**TASK PROMPT**
Extend the text below on oil spills and the fishing industry, picking up after its last sentence and leaving the records aside.

+++ EXCERPTED TEXT +++

As in the case of other spills, one of its main victims is the fishing industry, in general, and fishing people, in particular.

Long recoveries

The headlines an oil spill gets depends on how close it is to the beaches of a “western” country, which is why the Deepwater Horizon, the 1978 Amoco Cadiz, which polluted French coasts and caused, among other problems, a collapse of shellfish prices for a long period, and the 1989 Exxon Valdez spills got more sustained publicity than the 1991 Gulf War spill and the 2009 Montara oil spill in the Australian sector of the Timor Sea.

But, the latter spill, though much weaker and in much shallower water, took 73 days to kill, and caused thousands of fishing people to migrate to Sumatra to find a new livelihood, because their catches had declined drastically. According to spill observing scientists it will take many years for the area’s ecology to return to normal.

"If Barack Obama demanded $20 billion (€15.6 billion) in damages from BP, the operator of the Monatara oil field should pay about $15 billion (€11.7 billion) to compensate the losses of fishermen in the western part of East Nusatenggara and the islands of Rote, Sabu and Sumba,” said Ferdi Tanoni a local observer. “The oil spill had caused a humanitarian tragedy of huge proportions," Tanoni said, urging the Australian government, 11 months after the blowout, to disclose the results of its investigation into the Montara disaster as soon as possible.

+++ EXTRACTED RECORDS +++

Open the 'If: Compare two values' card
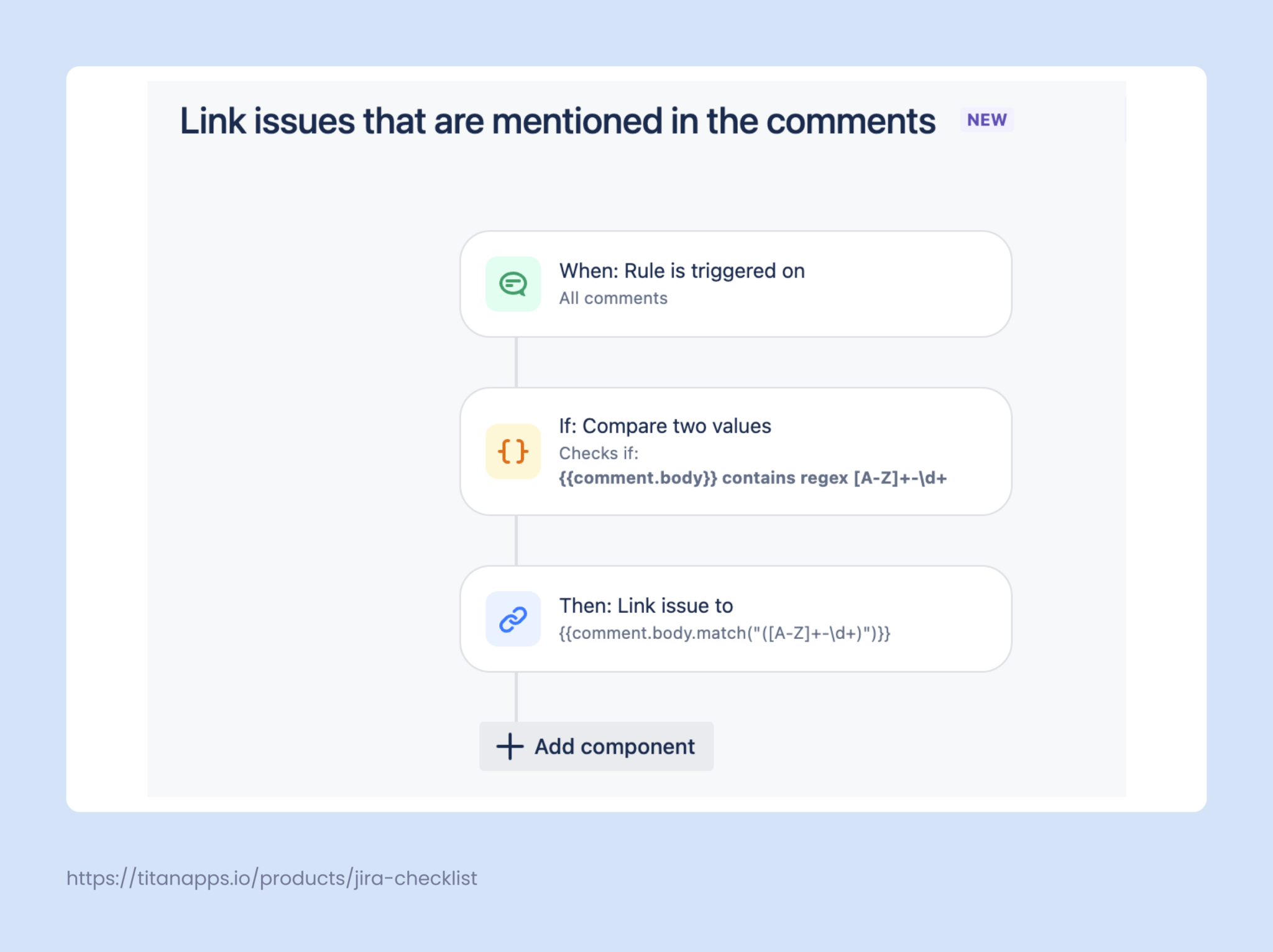 pyautogui.click(x=736, y=451)
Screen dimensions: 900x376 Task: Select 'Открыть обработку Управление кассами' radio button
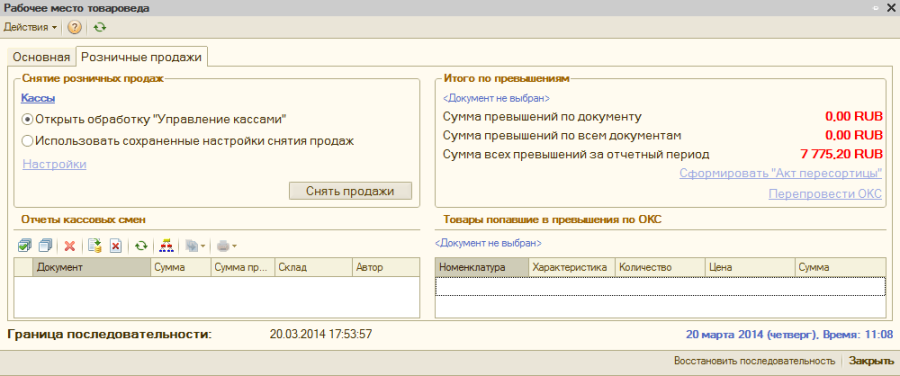pyautogui.click(x=154, y=119)

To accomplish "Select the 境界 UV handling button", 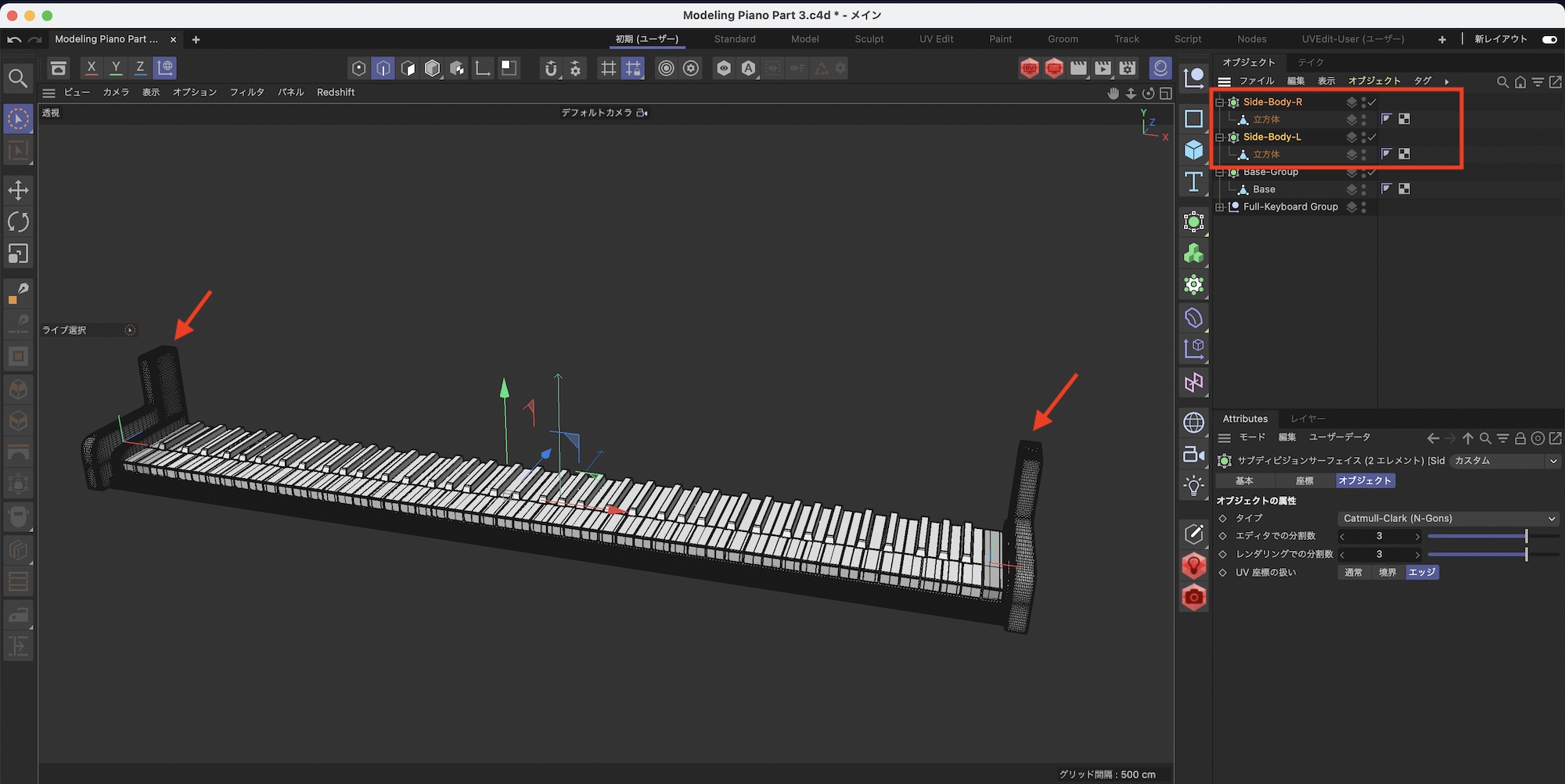I will pyautogui.click(x=1387, y=573).
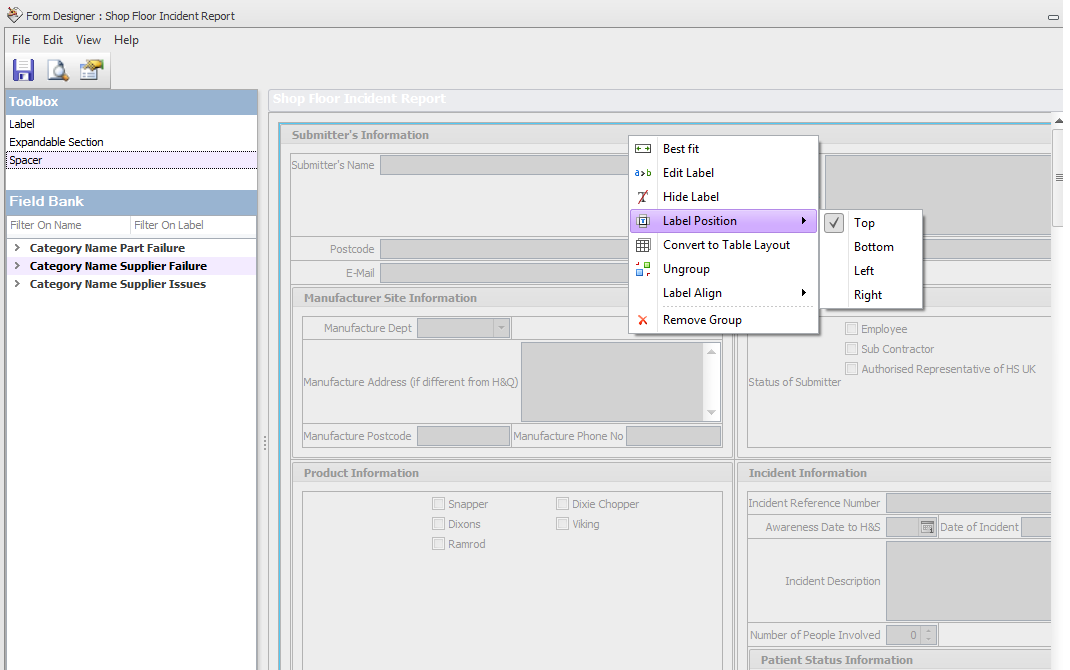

+++

**TASK RESPONSE**
American red tape

Mexican Gulf fishermen should look with a wary eye on the social and ecological consequences of the spill in the Timor Sea, and of the other huge spills and be prepared for the worst. “A full understanding and the full impact (of the spill) to the Gulf's fishery may be years away,” said Prof Samantha Joye, a marine expert specializing on the Gulf of Mexico.

Although the 1991 Gulf War spill in the Persian Gulf had a relatively moderate effect on the Persian Gulf’s ecosystem, explained by the fast bio-decomposition of the oil owing to the high water temperature, nobody can be sure that the same would happen in the Gulf of Mexico.

The consequence of the bureaucratic-legalistic muddle is the unconceivable delay of the implementation of up-to date technology, which reportedly, could separate oil from water pretty much just as fast as the oil was gushing out of the well. The obstruction is due to a US regulation, prohibiting discharge to the sea water containing more than 15 ppm of oil. Thus, emergency management of this disaster in the Gulf of Mexico has been considered illegal and delayed for months.

Oil companies while going further offshore and to deeper waters have been spending tens of millions of dollars on marine oil explorations and drilling. Only a miserable fraction of this sum has been spent on research into new and more efficient ways to deal with oil spills. Thus, the same means and technology that were applied over 20 years ago to the Exxon Valdez spill have been now applied in the Gulf of Mexico.

Small compensation

Reading the headlines and dealing with those huge spills should not make us forget the numerous smaller spills that occur continually in those countries where the oil companies are given plenty of slack, where it comes to environmental and humanitarian caution.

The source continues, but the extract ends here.